Faul’s three-nation research to examine relationships between social factors and epigenetics

November 10, 2020

A new three-nation project will examine how social, economic, psychological, environmental and behavioral circumstances in childhood influence gene expression and affect health and aging later in life.The cooperation brings together large longitudinal studies in the US, Republic of Ireland and Northern Ireland. This unique international collaboration will examine social, economic, health and epigenetic data from the three national studies to find out how adversity, trauma and other factors impact the epigenome – how genes turn “on” or “off” – and how these changes affect health and aging, said University Professor Eileen Crimmins, holder of the AARP Chair in Gerontology at the USC Leonard Davis School of Gerontology.
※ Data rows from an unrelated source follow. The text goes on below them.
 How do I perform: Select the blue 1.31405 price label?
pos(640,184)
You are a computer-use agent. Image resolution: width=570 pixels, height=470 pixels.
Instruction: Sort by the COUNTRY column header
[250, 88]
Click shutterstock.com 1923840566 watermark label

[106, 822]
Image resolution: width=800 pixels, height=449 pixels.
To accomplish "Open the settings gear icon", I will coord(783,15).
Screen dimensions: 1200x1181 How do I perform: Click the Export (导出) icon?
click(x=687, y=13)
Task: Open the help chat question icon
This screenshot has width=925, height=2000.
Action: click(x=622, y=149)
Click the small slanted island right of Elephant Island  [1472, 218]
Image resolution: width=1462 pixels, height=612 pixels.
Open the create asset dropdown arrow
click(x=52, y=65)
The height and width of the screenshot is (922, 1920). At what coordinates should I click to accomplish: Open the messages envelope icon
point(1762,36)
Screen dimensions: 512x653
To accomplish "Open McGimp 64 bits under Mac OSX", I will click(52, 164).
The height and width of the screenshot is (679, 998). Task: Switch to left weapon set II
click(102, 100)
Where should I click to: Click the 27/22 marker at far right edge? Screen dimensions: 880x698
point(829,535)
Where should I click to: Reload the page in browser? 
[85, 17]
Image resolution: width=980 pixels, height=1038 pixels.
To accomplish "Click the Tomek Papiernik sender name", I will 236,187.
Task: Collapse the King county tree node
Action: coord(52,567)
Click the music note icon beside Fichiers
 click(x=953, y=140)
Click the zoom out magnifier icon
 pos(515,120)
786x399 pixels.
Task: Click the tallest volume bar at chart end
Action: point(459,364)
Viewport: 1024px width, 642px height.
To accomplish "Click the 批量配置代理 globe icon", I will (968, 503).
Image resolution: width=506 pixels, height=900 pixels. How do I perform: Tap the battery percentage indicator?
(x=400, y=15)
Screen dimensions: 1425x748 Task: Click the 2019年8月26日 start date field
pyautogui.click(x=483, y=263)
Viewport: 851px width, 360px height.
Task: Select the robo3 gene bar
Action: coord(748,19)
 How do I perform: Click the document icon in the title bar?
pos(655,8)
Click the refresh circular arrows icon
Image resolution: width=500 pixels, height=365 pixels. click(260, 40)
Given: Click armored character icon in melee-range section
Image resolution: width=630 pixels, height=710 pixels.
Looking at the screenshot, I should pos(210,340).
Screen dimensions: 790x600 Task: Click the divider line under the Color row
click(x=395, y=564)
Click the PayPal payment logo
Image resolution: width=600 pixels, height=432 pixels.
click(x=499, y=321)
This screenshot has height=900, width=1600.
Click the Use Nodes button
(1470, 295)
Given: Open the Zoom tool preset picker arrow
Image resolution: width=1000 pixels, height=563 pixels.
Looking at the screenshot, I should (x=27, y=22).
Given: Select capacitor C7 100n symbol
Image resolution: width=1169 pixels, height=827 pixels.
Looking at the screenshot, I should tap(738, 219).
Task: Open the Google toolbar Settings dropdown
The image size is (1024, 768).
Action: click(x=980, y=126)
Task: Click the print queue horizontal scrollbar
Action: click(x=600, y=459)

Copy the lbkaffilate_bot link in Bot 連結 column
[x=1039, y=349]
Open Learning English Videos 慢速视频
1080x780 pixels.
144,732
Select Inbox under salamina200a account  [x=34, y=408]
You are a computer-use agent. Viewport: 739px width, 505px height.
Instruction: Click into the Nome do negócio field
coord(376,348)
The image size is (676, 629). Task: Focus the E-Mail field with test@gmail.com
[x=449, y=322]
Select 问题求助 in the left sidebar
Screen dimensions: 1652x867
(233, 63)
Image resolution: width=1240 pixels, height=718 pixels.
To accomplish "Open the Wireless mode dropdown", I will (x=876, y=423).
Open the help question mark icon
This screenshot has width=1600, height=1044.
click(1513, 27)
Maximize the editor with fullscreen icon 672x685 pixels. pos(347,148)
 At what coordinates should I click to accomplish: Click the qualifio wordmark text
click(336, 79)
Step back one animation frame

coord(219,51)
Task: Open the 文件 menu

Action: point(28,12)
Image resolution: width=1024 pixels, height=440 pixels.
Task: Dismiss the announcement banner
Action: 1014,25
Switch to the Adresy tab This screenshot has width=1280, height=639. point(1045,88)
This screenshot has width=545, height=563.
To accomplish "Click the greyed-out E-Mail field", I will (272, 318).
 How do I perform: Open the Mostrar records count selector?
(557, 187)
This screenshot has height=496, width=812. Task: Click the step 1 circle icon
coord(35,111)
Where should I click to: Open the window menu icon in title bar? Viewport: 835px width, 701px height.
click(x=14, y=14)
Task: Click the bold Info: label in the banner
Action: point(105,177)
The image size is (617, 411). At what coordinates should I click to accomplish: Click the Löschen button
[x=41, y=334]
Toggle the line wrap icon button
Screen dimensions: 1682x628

Previous epigenetics research indicates that stressors, such as hunger, neglect and violence, in childhood can result in epigenome changes that persist for decades.”This project will be unique in evaluating how a variety of social circumstances, including low levels of education and income, minority group membership, adverse childhood experiences, adult traumas, risky health behaviors, psychological states, and chronic stress, are associated with epigenetic markers in three different countries, with somewhat different historical, social and behavioral characteristics which are operating in different health policy regimes,” Crimmins explained.A $2.9 million grant from the National Institute on Aging to Crimmins will support the involvement of the US Health and Retirement Study in the project, of which Crimmins is a principal investigator; Associate Research Scientist Jessica Faul of the Population Studies Center is a co-principal investigator on the grant.